Bu kitabı; 1986 yılında Çernobil nükleer felaketi esnasında Elektrik Mühendisleri Odası Dergisi’nin Yayın Koordinatörü olmam nedeniyle mecburen ilgilenmek “zorunda” kaldığım ve bugüne kadar da “gönüllü” olarak bu hikayenin bir parçası olduğum 15 yıl boyunca bana “katlanarak” destek olan sevgili eşim Ayfer’e, akşam ve hafta sonlarında bu mücadele için çoğu zaman oyun zamanlarından “çaldığım” sevgili kızım Eylül’e ithaf ediyorum.
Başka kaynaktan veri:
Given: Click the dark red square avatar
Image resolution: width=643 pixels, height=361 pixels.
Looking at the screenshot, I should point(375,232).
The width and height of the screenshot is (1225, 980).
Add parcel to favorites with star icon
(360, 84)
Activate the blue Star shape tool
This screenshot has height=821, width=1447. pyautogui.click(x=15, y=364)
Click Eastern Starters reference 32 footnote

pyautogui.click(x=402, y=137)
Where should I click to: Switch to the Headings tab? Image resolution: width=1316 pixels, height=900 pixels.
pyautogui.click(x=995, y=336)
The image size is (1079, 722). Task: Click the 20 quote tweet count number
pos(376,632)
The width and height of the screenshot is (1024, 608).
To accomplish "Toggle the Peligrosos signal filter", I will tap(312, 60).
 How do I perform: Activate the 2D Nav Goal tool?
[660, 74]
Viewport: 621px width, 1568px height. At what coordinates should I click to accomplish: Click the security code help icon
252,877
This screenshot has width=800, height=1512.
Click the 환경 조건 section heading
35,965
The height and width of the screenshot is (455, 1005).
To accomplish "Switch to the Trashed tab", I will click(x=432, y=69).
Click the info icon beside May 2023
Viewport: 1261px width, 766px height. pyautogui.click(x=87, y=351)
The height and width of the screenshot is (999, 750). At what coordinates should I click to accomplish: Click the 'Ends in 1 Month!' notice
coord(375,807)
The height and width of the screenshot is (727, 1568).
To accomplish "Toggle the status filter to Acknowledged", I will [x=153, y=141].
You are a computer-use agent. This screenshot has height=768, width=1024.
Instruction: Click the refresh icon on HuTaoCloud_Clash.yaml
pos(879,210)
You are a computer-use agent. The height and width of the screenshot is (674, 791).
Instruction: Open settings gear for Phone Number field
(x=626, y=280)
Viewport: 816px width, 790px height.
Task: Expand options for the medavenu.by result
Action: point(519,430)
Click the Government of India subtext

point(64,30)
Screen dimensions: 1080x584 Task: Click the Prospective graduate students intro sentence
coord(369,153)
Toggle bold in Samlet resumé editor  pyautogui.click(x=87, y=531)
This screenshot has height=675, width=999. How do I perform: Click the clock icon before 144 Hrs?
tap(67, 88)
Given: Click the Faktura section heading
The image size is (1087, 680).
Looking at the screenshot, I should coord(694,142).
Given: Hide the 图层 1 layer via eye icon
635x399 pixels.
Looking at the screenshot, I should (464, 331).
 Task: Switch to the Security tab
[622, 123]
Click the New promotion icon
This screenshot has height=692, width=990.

Kendi adıma çok “yorucu” ve epeyce “çileli” de olsa, bu hikayeden çok şey öğrendim. Üstelik çoğu zaman büyük keyif aldım ve hatta hikayenin en sonunda “mutlu” bile oldum. Ayrıca onca güzel insanı ve unutulmaz an(ı)ları başka türlü nasıl yaşayabilirdim ki?
En azından çocuklarımıza anlatabilecek “güzel” bir hikayemiz oldu. Akkuyu’nun “yaşanmış” bu uzun hikayesi; kazanılmış nice diğer “doğa ve yaşam” zaferleri gibi, evren kubbesinde yankılanacak “hoş bir sada”dır artık...
Bu mücadelede birlikte olmaktan “haz” ve “onur” duyduğum bütün güzel insanlara ve Don Kişot’lara da teşekkür ediyorum.